(Dataset items)
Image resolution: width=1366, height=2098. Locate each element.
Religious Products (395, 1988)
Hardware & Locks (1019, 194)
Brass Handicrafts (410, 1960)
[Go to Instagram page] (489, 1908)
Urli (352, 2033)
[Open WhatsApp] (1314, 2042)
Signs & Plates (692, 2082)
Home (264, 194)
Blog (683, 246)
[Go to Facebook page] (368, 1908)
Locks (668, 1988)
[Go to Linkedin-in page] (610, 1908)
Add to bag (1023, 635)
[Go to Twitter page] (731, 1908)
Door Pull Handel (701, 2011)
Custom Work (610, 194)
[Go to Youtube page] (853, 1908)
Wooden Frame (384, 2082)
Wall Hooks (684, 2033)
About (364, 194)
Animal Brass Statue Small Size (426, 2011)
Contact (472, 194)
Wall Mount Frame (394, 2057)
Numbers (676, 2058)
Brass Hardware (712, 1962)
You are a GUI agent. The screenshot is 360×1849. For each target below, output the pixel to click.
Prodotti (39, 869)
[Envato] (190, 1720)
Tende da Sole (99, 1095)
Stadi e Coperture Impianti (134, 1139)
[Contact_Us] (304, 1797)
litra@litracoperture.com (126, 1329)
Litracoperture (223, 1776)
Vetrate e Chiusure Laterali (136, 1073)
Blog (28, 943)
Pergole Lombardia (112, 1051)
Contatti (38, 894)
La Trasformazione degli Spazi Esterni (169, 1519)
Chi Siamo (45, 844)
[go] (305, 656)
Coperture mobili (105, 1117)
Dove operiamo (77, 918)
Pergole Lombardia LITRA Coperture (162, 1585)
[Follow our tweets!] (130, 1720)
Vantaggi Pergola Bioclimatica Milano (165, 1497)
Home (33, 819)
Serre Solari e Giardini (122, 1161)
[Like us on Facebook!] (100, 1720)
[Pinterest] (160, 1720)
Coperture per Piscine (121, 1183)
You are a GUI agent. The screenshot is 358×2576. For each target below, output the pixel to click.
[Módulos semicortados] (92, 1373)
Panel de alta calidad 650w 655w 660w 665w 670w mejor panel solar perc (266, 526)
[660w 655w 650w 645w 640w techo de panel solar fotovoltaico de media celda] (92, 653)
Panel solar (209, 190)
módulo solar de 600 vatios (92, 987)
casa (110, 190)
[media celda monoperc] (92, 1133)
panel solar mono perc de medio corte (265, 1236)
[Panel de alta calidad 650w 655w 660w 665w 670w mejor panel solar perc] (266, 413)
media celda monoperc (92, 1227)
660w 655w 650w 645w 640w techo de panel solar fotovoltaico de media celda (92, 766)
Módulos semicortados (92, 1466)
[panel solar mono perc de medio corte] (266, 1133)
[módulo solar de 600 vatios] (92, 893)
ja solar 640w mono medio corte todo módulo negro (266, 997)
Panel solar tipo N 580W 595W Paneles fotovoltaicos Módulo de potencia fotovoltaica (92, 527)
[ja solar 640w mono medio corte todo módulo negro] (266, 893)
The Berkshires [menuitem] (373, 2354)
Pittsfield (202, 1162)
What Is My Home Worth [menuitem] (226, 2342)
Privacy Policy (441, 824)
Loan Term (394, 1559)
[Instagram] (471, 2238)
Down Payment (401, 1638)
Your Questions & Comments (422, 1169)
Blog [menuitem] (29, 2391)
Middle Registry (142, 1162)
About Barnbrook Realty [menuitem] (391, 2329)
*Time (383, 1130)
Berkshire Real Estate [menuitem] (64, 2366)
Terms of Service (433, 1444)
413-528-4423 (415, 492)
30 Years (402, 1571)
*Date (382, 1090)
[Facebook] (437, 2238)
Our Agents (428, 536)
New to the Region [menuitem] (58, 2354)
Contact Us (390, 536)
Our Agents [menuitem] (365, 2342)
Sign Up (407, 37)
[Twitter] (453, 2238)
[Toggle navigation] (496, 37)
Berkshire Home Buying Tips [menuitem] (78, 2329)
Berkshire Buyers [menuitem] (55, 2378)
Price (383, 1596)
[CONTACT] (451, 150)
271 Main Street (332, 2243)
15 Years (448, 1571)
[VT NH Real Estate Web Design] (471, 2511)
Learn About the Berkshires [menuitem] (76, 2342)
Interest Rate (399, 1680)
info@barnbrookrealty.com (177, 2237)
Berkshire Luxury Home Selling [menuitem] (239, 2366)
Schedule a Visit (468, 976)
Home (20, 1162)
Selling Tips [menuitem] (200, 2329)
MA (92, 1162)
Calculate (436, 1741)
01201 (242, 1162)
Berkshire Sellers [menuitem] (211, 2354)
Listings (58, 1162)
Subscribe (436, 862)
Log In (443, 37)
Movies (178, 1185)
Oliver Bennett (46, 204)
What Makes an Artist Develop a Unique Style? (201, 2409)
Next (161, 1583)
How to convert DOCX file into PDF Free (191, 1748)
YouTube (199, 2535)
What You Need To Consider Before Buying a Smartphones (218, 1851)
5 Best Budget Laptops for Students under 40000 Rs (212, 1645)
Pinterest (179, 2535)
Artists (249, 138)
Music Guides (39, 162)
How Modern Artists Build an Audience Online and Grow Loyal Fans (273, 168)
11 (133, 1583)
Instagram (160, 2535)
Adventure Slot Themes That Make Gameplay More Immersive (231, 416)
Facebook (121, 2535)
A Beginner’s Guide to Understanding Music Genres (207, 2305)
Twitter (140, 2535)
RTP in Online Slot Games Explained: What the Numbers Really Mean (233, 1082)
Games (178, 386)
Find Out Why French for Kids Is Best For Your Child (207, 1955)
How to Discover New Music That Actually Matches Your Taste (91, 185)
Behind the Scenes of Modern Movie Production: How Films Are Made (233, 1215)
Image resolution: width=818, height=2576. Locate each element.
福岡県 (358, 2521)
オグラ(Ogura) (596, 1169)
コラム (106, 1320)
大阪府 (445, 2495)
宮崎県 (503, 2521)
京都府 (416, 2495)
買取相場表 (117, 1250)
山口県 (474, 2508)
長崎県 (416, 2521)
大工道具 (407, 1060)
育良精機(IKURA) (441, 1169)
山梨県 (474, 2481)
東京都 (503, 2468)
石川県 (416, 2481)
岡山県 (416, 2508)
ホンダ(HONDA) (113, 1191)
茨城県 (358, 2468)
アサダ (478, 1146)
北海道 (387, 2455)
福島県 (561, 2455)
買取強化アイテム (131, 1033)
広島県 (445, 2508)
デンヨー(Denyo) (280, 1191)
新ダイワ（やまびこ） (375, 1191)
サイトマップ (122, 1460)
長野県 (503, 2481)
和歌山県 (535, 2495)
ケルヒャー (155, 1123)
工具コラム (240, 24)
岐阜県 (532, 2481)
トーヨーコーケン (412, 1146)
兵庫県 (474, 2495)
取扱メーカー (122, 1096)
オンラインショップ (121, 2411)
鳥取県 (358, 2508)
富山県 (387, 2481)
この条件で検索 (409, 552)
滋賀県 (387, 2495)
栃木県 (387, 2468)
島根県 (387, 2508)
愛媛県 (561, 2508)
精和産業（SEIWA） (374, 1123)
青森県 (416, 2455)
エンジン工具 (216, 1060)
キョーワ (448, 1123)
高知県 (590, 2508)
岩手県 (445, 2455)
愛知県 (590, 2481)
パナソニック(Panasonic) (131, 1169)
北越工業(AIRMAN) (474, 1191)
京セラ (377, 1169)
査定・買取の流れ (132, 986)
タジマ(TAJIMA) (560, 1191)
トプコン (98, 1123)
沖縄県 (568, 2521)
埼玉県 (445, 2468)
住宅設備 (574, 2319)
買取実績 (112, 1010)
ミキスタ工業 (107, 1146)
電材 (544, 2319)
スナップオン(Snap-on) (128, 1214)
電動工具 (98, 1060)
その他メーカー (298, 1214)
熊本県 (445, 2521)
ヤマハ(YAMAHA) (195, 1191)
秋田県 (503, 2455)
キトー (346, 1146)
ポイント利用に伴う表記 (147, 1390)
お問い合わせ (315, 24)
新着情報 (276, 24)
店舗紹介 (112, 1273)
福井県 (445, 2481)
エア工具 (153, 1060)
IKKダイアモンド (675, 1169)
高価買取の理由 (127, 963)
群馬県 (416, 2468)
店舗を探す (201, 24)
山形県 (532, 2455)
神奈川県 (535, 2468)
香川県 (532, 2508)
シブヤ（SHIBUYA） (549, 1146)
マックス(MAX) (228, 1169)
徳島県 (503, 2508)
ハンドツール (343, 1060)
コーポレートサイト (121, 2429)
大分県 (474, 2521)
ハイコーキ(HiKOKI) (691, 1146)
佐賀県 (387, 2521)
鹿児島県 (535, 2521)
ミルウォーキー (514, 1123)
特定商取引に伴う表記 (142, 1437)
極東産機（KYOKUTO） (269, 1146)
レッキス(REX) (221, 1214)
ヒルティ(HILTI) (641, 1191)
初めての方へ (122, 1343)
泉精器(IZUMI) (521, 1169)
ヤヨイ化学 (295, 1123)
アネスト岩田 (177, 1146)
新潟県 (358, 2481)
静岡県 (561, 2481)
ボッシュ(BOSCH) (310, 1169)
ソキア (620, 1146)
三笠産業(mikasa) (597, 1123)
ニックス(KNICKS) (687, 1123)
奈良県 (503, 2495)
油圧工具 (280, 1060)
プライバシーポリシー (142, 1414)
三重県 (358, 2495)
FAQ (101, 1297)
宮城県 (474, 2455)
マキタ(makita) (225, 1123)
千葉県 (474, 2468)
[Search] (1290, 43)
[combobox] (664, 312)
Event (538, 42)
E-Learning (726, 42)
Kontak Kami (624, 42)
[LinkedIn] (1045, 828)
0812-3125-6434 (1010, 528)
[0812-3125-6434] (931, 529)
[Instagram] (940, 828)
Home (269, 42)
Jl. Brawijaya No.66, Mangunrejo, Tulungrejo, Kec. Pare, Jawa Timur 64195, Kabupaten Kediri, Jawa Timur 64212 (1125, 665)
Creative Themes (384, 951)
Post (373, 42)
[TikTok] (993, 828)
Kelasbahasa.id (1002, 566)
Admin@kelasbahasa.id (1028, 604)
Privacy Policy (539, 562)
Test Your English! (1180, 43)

• [Task prompt]:
A single number is the expected answer: how many lines of the records above contain the word "vatios".

• [Exercise response]:
2